* [Passage to read]:
If you are experiencing domestic violence and need information or support click here.

What is Trauma? 

A trauma can be thought of as an emotional shock.  It is an event, or series of events that overwhelm our ability to cope.  Culturally, the word “trauma” has the most serious undertones.  Many people only think of the capital-T versions, such as things experienced by war veterans, or victims of physical and sexual abuse/assault.  As a result, many do not consider their experiences to be serious enough to qualify or justify how they're struggling. 

The Diagnostic and Statistical Manual of Mental Health Disorders (DSM-5-TR) defines trauma as “exposure to actual or threatened death, serious injury, or sexual violence in one or more of the following ways: direct experiencing, witnessing the event(s), learning that the traumatic event(s) occurred to a close family member or friend, or experiencing repeated or extreme exposure to negative details of traumatic events (i.e. first responders).”

* [Supplied data]:
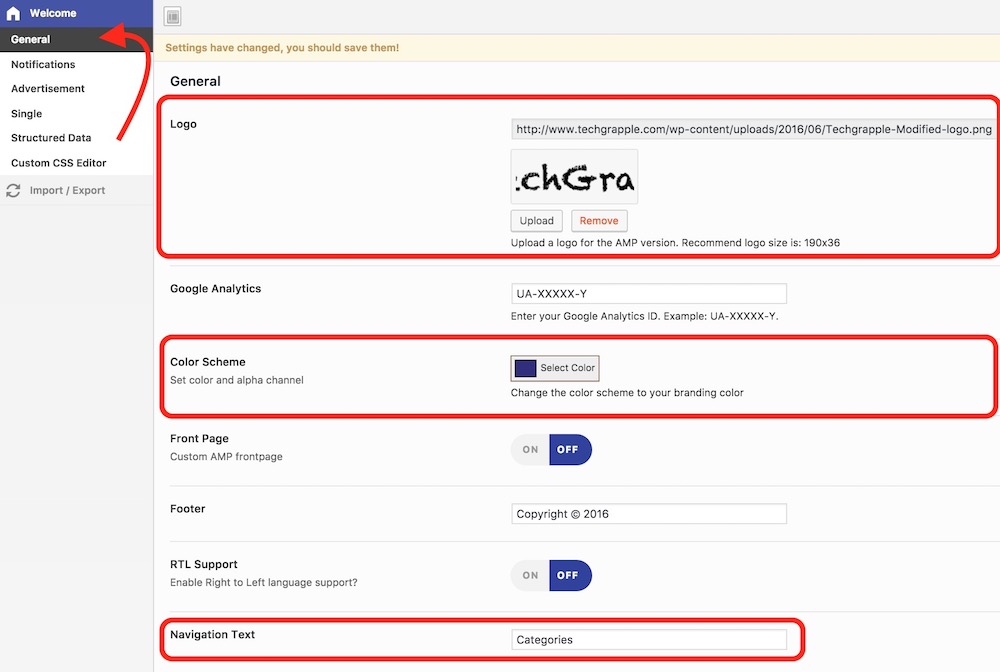Click the Footer copyright text field
Image resolution: width=1000 pixels, height=672 pixels.
[x=648, y=514]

* [Work order]:
Could you rewrite the passage on trauma, starting at "If you are experiencing" and ending at "how they're struggling.", with "exceed" in place of "overwhelm"?

* [Exercise response]:
If you are experiencing domestic violence and need information or support click here.

What is Trauma? 

A trauma can be thought of as an emotional shock.  It is an event, or series of events that exceed our ability to cope.  Culturally, the word “trauma” has the most serious undertones.  Many people only think of the capital-T versions, such as things experienced by war veterans, or victims of physical and sexual abuse/assault.  As a result, many do not consider their experiences to be serious enough to qualify or justify how they're struggling.